Я хотела было ответить, что, если так переживает, пусть даёт мне Беккера в телохранители, но вспомнила, что ему же нельзя бросать машину. Ой, ладно, насколько я помню, партизаны редко устраивали принародные теракты, тут же полно немцев. Нет, они если и будут действовать, то втихаря. Я заприметила импровизированный рынок и решила для начала сходить туда. Мало ли, вдруг попадётся что-то годное, но плюшевые кофты и наляпистые юбки в пол не вдохновляли от слова совсем. Нет уж, лучше я ещё похожу в родной форме, а вот с нижним бельём нужно что-то решать уже сейчас. Лифчики уже можно сказать трещали по швам, да и трусы тоже ощутимо давили, но учитывая, что тут в основном всё секонд-хенд, я, наверное, так и буду мучиться дальше. Представить, что я надену чьи-то труселя? Фу-у-у, нет. Тем более такие жуткие. Бедные женщины, как вот в таком убожестве можно вообще перед кем-то раздеваться? В таких панталонах только на врага с самолёта для устрашения сбрасывать. Я не без сожаления вспомнила роскошные платья, которые перед отъездом аккуратно повесила в шкаф. Фридхельм тогда ещё сказал, что скоро я снова буду их носить, а я лишь мысленно усмехнулась, подозревая, что, когда мы вернёмся, они уже сто лет как выйдут из моды. Как раз после родов похудею, ещё смогу их поносить. Впрочем, Грета наверняка снова займется моим гардеробом. Не удивлюсь, если она умудрится раздобыть дизайнерские шмотки и для мелкого.
Я смотрю, народу совсем худо живётся. Насколько я помнила, сейчас с советским рублём творится очередная инфляция. Вот они и меняют кто что может друг у друга. При мне один дедуля сменял стакан табака на теплый ватник, который затем отдал за ведро картошки. Надо пройтись, посмотреть, что ещё тут есть. В последнее время сладкое уже не лезет, всё время хочу кислой капусты или огурцов.
— Вот такие, Люба, дела. Пришлось моей Наташе идти на фрицев ишачить. Соседи, конечно, на нас косятся, но а как иначе? Дети-то есть хотят каждый день, — женщина кивнула на девчушку лет пяти, которая крутилась рядом.

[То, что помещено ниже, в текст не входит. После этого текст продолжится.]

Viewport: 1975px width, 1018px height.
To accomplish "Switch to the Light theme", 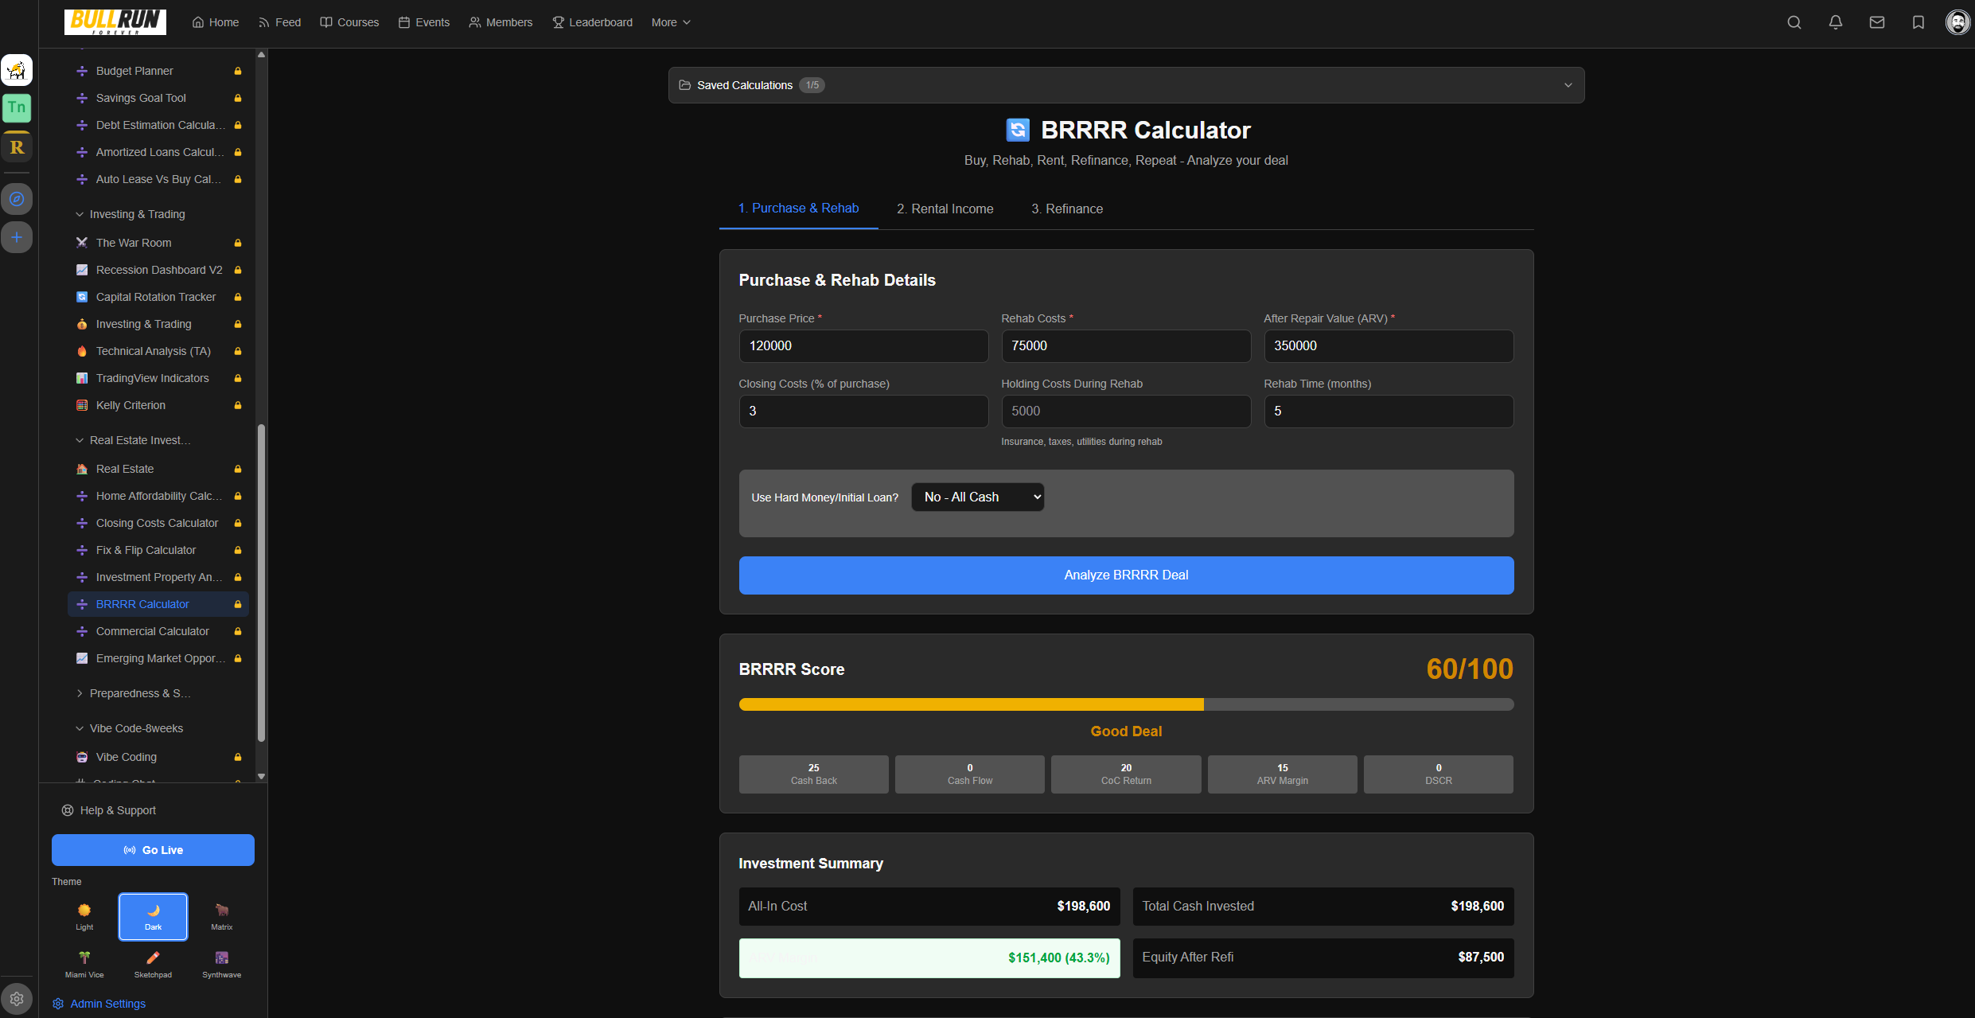I will coord(84,916).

— И ведь непонятно вообще, чем всё это закончится, — сочувственно покивала её соседка.
Я придирчиво осмотрела прилавок. Какая-то сушёная рыба, банка мёда, сушёные грибы и, как бы, всё. Вот я дурында, размечталась о вкусняхах, хоть бы подумала, ну, кто этим летом стал бы крутить банки с соленьями, да ещё в городе, где толком и огородов-то нет.
— Вы что-то хотели? — разглядев во мне потенциальную покупательницу, тётка услужливо заулыбалась.
— Подскажите, есть ли где-нибудь мастер по гравировке?
Она задумалась.
— Есть. Пройдёте через этот сквер, там ещё ресторан для… ваших. Вот рядом был раньше магазин, где всякие цацки продавали.
Время у меня ещё есть, так что можно прогуляться. Я без труда нашла бывший ювелирный, удивившись, что он ещё работает. Ну, как работает… Разумеется, всё ценное немчура уже подмотала, но предприимчивый хозяин быстренько нашёл как заработать. Ну, а что? Немцы же народ сентиментальный, видно не одной мне пришла в голову идея выбить красивую фразочку. Перед прилавком стоял здоровенный немец, что-то раздражённо объясняя перепуганному мужчине. — Сделаешь надпись «Моей дорогой Хельге от Стефана».